The Central Bank has reported a financial profit of €2.3 billion for 2016.
After retained earnings, a surplus income amounting to €1.8 billion will be paid to the exchequer.
Governor Philip Lane said the increased level of profitability reflected the legacies of the financial crisis, which will diminish over time.
Approximately €1.9 billion of the 2016 profit was generated by interest income and realised capital gains on its so called “special portfolio” that was acquired as a result of the liquidation of IBRC, formerly Anglo Irish Bank.
“The Central Bank has stated that it will dispose of the government bonds held in the special portfolio as soon as possible, provided conditions of financial stability permit,” Prof Lane said.
“These high profit levels will, therefore, inevitably decline in future years as disposals of the special portfolio come to an end,” he said.

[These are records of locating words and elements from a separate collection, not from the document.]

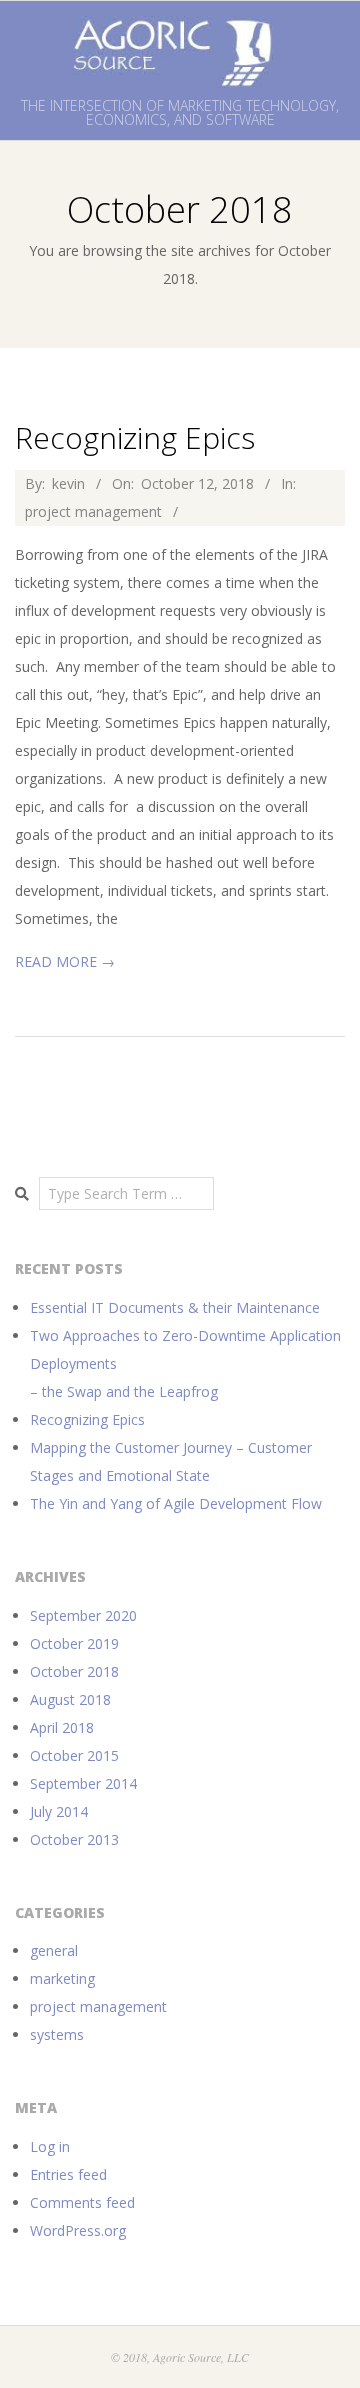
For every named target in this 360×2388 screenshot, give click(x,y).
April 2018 (62, 1727)
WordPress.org (78, 2230)
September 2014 (83, 1783)
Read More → (65, 961)
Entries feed (68, 2174)
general (54, 1950)
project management (93, 511)
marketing (62, 1978)
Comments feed (82, 2202)
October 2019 (74, 1643)
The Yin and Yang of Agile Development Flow (176, 1503)
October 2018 (74, 1671)
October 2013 (74, 1839)
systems (57, 2034)
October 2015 (74, 1755)
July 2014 (59, 1811)
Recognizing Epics (135, 437)
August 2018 (70, 1699)
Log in (50, 2146)
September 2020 (83, 1615)
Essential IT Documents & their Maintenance (175, 1307)
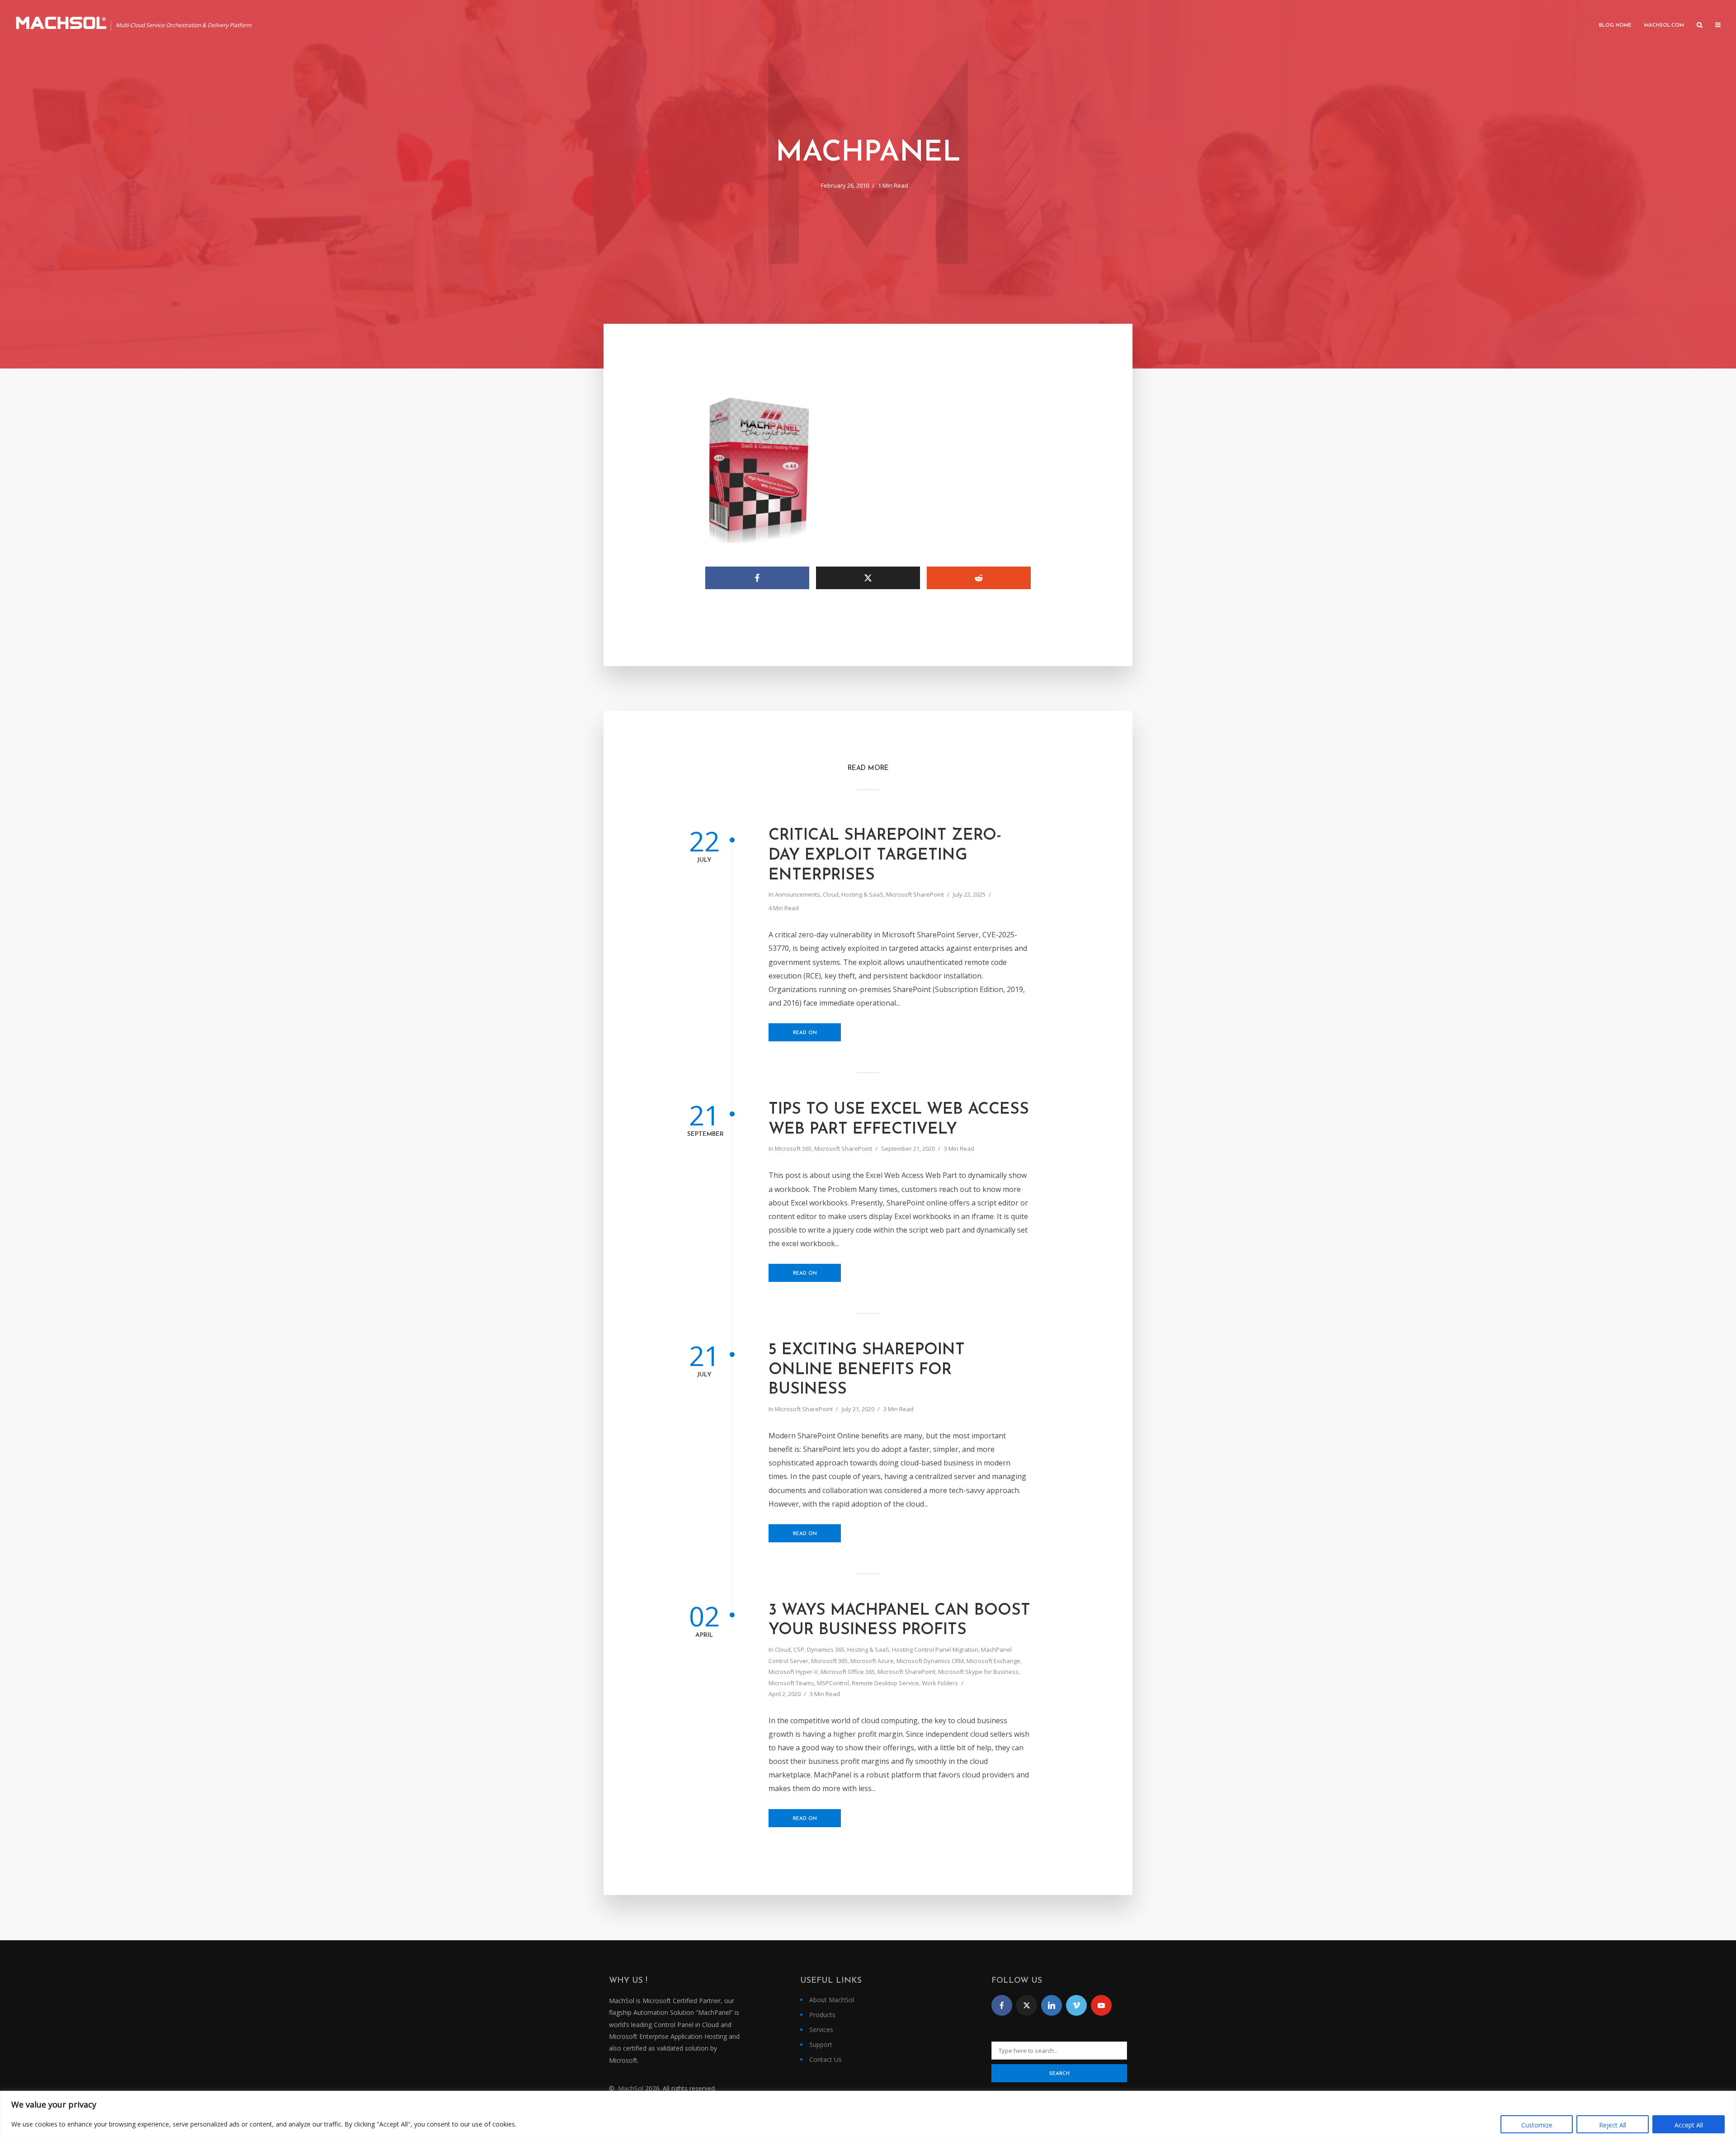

On the bank’s mortgage lending restrictions, Prof Lane said the measures aimed to enhance the resilience of both borrowers and banks.
Following a review of the restrictions last year, the bank loosened its loan to value lending caps, a move that has been blamed for fuelling inflation in the housing market.
Prof Lane said the changes were introduced to improve their sustainability and effectiveness.
“In line with our procedures, the calibration of the mortgage measures will be reviewed in November each year,” he said.